#### [Raw data]

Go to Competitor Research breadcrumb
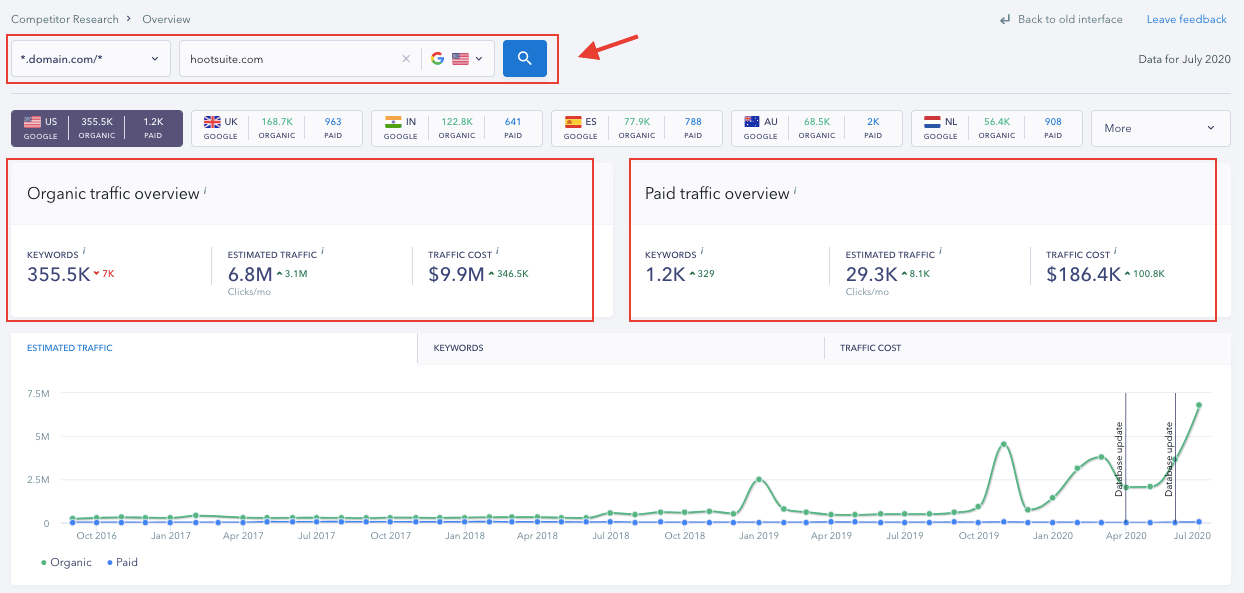Image resolution: width=1244 pixels, height=593 pixels. click(x=64, y=20)
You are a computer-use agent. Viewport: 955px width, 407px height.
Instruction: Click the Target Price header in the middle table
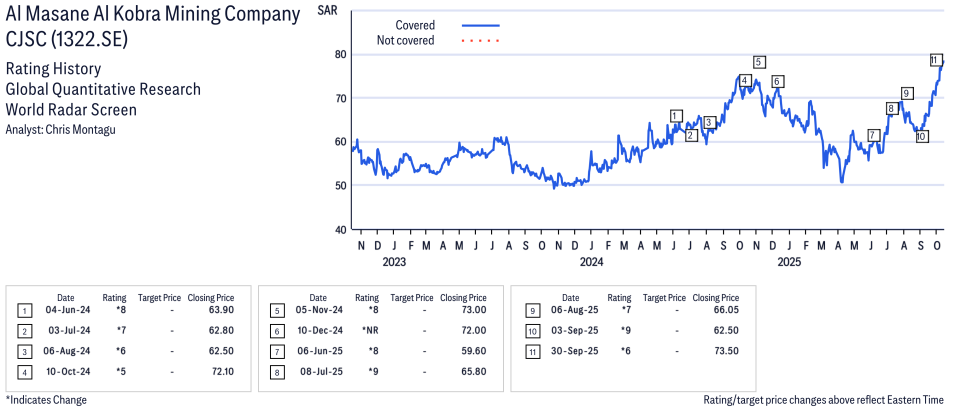pos(412,297)
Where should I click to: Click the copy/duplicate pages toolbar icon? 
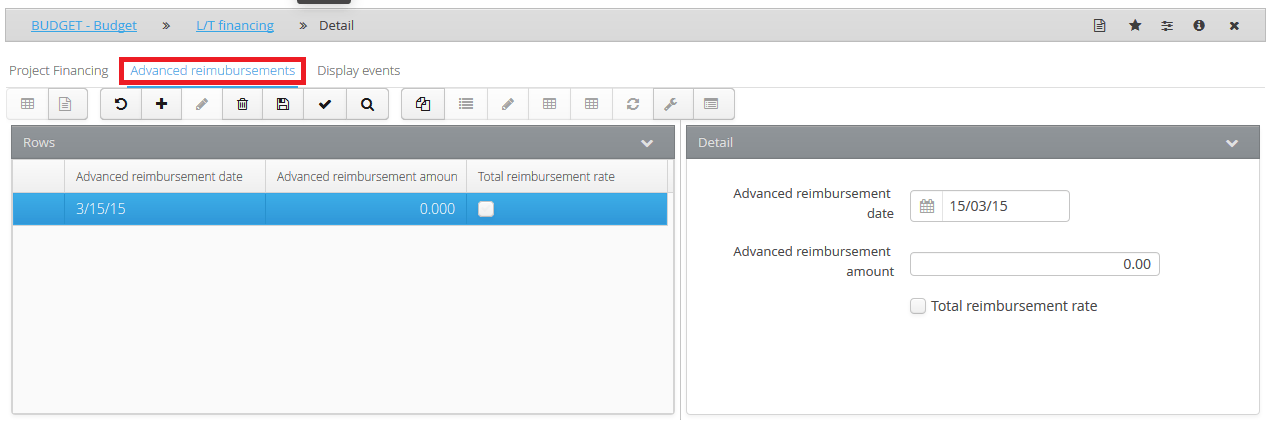(x=423, y=104)
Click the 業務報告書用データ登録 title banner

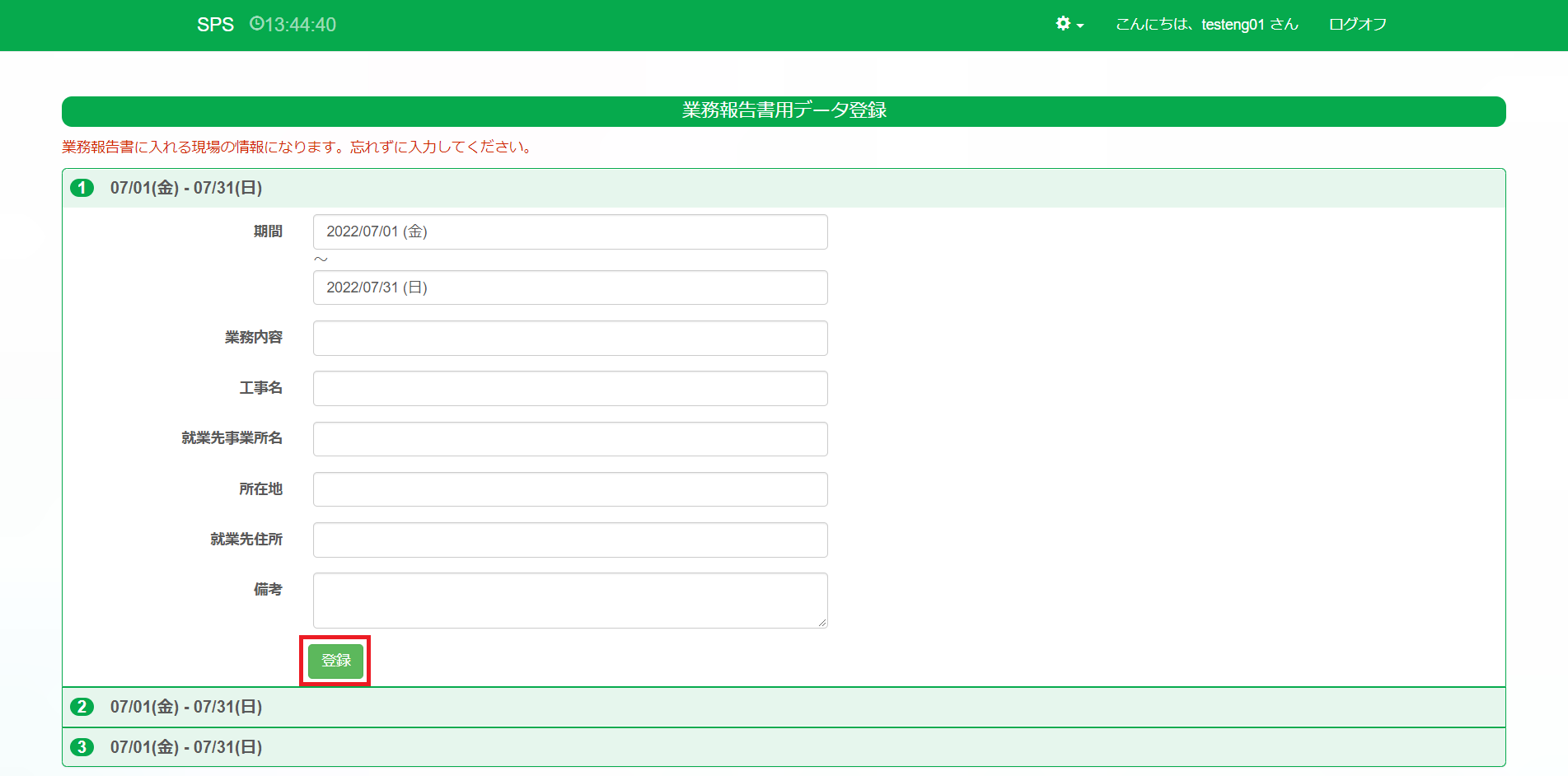(x=783, y=111)
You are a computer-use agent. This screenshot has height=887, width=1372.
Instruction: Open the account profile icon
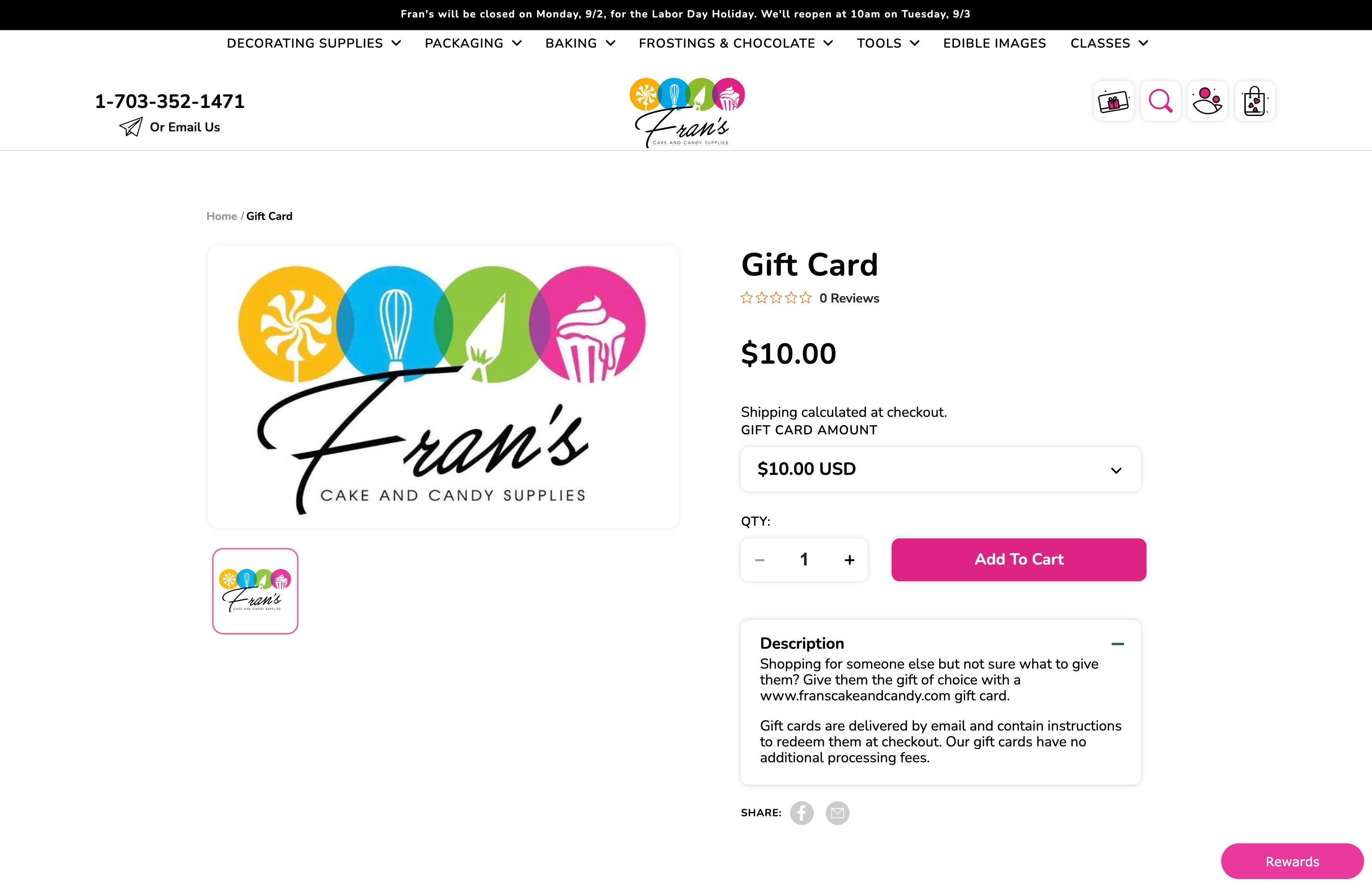pos(1208,101)
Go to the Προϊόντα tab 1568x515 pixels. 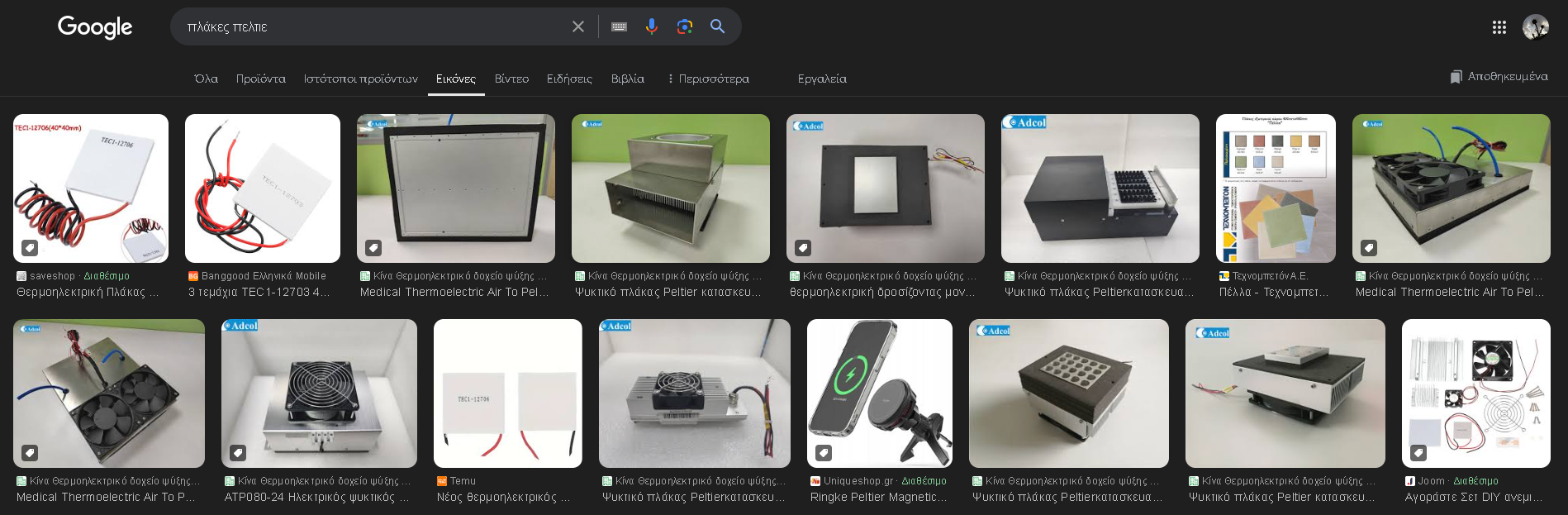(261, 79)
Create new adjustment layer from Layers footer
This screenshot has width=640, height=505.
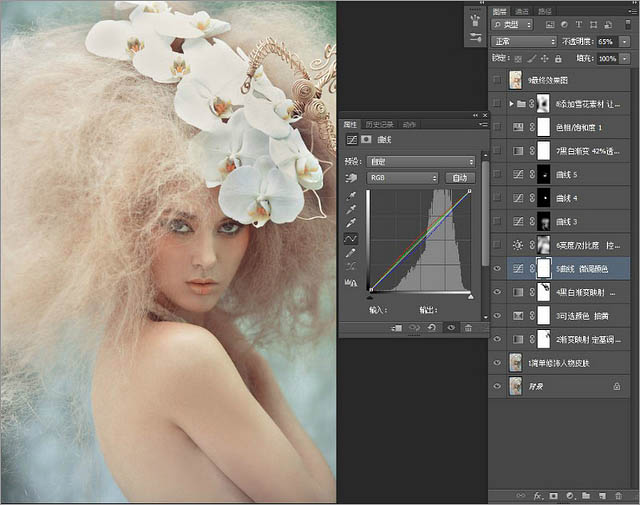[x=570, y=495]
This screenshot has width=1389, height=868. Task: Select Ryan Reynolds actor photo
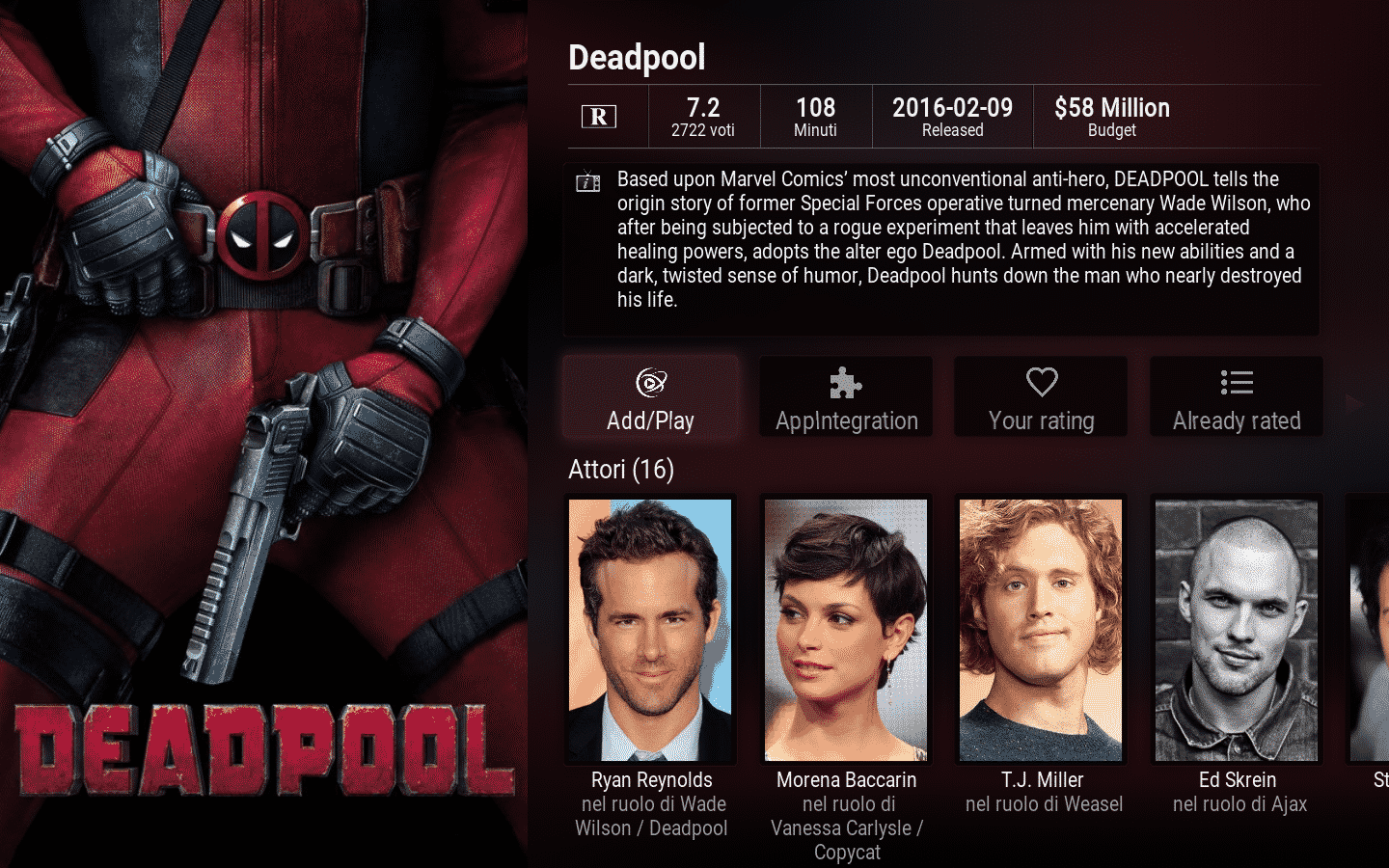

#### [Requirements]
Copy every line of the items above that contains the string "computer", matching case exactly.

#### [The answer]
You are a computer-use agent. Viewport: 955px width, 407px height.
You are a computer-use agent. This screenshot has height=887, width=1372.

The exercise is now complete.